── Fragment tekstu ──
Pierwszym działaniem rodzica powinno być skontaktowanie się z lekarzem: badanie fizykalne, badanie moczu, usg pęcherza, cystografia, eeg. W kolejnym kroku, za sugestią lekarza, kontakt z psychologiem.  

Co warto wprowadzić?

  1. Ograniczenie picia na 2-3 godziny przed pójściem spać.
  2. Dbanie o odpowiednią ilość płynów w ciągu dnia.
  3. Wysiusianie dziecka przed pójściem spać.
  4. Nie ubieranie dziecka na noc w ciepłą bawełnianą bieliznę.
  5. Nagradzanie suchej nocy (po konsultacji systemu motywacyjnego z psychologiem).
  6. Pomoc w strategiach poradzenia sobie z mokrym łóżkiem.
───
● Cel ćwiczenia
Wymień, proszę, wszystkie badania, które fragment tekstu podaje po słowach „skontaktowanie się z lekarzem”. Wpisy stanowią odrębny materiał.
── Dostarczone informacje ──
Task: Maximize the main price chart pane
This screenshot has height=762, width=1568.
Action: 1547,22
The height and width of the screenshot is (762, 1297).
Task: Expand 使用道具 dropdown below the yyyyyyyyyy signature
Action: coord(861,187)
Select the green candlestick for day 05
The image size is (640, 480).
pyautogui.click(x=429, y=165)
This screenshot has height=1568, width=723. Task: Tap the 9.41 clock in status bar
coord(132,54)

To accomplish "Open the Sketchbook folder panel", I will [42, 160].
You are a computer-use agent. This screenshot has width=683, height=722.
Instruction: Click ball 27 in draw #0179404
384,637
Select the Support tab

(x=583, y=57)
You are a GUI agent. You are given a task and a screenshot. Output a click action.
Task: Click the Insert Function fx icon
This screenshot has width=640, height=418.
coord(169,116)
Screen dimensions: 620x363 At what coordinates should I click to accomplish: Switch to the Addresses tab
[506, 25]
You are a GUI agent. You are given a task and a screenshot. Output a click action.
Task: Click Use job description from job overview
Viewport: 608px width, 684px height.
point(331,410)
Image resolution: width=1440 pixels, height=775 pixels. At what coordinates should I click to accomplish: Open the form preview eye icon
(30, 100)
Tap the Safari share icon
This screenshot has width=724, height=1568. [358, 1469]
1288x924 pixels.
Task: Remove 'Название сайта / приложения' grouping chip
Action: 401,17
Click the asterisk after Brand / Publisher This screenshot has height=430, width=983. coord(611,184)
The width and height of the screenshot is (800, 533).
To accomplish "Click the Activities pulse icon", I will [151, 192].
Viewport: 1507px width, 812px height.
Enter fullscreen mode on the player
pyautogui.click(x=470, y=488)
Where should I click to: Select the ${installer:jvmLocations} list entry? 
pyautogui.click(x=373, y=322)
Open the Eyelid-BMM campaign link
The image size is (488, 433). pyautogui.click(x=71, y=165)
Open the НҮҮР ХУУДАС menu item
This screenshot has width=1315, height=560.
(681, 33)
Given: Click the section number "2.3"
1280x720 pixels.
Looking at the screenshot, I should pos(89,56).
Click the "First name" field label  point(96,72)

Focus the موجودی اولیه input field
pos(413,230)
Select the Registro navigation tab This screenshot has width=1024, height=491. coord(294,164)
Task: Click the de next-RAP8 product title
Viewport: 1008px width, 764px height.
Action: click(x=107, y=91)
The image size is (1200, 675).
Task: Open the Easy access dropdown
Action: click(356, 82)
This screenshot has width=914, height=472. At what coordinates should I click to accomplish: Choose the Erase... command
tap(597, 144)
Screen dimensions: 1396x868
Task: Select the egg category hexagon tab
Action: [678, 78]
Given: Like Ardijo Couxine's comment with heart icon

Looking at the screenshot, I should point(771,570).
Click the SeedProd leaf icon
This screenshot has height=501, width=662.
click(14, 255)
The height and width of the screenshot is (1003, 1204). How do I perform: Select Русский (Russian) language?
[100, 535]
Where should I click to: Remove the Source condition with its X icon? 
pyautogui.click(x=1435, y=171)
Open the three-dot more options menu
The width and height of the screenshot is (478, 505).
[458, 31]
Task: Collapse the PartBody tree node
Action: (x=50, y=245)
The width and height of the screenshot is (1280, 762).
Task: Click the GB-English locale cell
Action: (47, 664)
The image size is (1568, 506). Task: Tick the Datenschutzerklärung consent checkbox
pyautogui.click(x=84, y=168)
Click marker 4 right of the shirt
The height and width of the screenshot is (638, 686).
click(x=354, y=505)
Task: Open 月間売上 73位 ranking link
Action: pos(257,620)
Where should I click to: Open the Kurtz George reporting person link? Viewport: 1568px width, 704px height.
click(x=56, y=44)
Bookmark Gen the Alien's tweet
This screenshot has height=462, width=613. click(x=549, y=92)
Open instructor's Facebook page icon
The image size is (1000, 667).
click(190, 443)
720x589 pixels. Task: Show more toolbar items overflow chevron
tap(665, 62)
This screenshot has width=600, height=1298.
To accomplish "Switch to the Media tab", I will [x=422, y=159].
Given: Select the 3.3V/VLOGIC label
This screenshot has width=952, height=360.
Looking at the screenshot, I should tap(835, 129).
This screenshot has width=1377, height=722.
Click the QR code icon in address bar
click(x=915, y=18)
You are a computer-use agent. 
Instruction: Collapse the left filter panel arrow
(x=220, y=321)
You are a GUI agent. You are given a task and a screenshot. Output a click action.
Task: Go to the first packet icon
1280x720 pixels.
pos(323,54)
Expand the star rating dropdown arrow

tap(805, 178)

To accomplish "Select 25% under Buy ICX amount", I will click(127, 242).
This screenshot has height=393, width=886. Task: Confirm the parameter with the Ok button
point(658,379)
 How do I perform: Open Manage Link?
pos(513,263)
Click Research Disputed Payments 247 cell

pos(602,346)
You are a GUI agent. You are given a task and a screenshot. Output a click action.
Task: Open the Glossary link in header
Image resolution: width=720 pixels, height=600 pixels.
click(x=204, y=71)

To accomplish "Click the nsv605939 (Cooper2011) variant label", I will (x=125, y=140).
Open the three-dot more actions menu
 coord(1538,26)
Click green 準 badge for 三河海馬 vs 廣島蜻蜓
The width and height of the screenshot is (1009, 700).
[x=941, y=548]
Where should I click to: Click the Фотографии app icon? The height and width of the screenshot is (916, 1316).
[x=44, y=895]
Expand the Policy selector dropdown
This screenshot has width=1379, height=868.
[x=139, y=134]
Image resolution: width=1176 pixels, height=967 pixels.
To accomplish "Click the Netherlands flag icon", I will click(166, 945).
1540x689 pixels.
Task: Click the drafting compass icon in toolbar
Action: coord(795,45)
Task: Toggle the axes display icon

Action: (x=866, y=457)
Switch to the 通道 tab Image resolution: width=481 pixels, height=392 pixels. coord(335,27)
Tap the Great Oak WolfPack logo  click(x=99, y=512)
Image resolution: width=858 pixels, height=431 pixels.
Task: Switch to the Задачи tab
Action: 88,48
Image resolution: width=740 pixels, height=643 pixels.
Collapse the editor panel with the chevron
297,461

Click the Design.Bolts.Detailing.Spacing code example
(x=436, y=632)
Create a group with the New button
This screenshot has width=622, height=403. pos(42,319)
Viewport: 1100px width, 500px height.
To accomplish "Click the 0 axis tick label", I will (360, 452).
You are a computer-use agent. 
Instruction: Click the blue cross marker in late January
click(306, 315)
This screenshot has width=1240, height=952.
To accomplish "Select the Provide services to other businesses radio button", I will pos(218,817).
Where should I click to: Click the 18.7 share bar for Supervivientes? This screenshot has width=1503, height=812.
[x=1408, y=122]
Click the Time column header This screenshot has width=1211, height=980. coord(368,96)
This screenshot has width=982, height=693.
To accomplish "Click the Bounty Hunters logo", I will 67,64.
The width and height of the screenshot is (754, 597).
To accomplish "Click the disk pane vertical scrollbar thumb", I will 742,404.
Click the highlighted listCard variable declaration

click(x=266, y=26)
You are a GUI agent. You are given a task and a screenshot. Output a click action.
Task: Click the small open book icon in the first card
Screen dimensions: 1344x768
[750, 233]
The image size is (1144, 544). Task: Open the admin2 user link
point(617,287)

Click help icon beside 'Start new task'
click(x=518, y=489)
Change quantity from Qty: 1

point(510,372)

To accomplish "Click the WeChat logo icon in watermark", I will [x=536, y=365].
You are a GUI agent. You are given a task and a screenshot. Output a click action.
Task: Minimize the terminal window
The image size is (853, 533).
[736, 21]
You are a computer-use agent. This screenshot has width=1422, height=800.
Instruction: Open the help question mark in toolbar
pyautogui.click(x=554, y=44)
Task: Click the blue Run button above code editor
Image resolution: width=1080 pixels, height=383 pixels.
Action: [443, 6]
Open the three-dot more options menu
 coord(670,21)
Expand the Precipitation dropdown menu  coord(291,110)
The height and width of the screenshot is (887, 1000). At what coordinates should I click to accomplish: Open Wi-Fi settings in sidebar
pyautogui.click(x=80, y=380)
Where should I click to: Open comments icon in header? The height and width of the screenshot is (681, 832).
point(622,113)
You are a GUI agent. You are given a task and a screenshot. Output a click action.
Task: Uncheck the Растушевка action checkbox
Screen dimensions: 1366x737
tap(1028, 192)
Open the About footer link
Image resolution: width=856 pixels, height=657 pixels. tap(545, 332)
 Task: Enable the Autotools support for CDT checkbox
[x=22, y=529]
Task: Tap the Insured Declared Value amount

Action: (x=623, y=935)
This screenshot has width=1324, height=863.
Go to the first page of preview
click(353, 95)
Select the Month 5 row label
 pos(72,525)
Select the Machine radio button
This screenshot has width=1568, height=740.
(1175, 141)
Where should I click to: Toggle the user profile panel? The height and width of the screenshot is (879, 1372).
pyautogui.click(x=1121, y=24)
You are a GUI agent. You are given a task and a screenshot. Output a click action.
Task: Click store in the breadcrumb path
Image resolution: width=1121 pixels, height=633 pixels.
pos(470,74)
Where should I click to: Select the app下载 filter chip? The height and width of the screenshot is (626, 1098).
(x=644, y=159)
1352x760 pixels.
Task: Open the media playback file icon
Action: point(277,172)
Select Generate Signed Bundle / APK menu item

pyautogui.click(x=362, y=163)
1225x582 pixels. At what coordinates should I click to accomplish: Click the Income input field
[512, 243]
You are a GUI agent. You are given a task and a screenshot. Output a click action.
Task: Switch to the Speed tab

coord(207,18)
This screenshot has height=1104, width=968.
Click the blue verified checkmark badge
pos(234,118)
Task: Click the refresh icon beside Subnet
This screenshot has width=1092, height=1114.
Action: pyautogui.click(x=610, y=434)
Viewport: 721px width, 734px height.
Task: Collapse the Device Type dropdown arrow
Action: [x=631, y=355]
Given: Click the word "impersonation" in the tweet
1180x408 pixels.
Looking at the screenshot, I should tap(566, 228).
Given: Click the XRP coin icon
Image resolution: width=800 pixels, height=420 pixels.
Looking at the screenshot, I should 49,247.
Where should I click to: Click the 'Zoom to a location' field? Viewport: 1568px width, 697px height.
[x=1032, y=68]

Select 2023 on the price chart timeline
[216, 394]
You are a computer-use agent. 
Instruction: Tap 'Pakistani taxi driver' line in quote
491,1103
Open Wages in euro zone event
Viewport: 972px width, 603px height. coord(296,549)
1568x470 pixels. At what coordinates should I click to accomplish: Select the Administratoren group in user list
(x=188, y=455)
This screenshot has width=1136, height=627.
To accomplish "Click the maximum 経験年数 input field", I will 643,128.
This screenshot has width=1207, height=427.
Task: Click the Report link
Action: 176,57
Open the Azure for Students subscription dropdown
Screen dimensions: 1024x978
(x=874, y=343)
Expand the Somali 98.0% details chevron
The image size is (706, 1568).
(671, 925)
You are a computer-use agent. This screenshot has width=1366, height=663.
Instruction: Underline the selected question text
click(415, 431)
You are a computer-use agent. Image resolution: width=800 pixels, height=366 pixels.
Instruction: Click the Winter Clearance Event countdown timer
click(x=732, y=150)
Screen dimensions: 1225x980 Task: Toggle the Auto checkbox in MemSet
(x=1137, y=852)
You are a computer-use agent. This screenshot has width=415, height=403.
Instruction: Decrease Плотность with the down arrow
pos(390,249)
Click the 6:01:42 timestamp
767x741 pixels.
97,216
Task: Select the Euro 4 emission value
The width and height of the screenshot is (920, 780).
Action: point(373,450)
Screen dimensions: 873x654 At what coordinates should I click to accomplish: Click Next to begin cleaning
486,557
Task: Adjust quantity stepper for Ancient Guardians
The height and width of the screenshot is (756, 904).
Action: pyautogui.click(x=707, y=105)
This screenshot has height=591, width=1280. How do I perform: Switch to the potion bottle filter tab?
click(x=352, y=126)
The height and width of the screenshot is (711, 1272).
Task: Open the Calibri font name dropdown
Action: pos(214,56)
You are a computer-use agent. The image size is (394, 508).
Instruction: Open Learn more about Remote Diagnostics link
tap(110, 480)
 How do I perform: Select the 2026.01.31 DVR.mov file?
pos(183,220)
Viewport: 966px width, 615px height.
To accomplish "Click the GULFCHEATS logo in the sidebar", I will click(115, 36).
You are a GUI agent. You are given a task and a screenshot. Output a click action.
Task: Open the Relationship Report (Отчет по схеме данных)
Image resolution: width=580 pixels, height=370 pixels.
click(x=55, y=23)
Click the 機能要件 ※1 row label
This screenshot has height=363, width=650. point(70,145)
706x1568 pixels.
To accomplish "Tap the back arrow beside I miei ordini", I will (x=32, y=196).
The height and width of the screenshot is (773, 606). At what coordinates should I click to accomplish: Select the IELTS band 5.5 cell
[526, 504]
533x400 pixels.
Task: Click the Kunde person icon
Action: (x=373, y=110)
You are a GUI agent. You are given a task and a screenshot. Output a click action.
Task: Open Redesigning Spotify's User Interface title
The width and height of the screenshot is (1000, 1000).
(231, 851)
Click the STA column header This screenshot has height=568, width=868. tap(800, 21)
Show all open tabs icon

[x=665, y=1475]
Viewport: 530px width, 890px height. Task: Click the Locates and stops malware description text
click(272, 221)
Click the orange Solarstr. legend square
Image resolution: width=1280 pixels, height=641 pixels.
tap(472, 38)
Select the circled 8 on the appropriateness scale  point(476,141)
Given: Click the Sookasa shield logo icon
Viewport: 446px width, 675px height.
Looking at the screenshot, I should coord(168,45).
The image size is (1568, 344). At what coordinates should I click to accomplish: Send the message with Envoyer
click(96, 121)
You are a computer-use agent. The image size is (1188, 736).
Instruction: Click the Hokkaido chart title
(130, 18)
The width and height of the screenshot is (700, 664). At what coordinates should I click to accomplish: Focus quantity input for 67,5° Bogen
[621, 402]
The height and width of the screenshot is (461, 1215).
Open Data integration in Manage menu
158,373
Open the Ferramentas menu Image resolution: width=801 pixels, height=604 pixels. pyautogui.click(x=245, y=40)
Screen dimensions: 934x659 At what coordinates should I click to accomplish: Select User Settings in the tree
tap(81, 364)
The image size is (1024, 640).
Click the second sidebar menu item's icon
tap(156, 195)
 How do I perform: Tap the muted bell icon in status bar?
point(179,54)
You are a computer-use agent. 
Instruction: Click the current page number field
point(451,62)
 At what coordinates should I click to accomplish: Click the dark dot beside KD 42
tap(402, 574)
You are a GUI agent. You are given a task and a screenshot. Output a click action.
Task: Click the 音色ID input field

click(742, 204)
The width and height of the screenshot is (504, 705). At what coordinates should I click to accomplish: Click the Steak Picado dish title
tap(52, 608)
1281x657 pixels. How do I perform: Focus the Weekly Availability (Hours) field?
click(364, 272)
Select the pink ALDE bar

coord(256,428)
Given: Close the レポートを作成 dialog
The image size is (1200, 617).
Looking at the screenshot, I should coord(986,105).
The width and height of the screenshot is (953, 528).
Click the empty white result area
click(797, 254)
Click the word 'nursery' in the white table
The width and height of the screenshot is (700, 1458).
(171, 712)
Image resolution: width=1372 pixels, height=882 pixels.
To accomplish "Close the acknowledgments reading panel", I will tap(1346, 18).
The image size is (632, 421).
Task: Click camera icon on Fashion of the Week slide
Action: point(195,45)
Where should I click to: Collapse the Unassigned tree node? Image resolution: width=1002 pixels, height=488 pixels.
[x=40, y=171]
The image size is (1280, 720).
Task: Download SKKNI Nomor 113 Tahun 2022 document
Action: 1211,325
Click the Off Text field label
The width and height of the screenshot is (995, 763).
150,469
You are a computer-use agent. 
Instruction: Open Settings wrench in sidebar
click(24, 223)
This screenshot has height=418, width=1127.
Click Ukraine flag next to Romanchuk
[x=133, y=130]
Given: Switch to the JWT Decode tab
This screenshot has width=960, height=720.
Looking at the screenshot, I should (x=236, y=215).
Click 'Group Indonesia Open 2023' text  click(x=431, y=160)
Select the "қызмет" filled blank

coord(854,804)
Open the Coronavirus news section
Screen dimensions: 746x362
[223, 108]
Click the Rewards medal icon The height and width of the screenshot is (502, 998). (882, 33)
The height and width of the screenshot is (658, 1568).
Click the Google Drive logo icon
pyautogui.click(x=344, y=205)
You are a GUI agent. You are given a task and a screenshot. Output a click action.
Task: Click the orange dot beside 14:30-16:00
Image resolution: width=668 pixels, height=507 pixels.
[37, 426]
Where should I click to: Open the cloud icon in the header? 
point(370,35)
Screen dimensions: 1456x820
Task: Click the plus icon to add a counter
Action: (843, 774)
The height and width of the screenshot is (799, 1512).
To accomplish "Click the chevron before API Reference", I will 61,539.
───
● Pole odpowiedzi
badanie fizykalne, badanie moczu, usg pęcherza, cystografia, eeg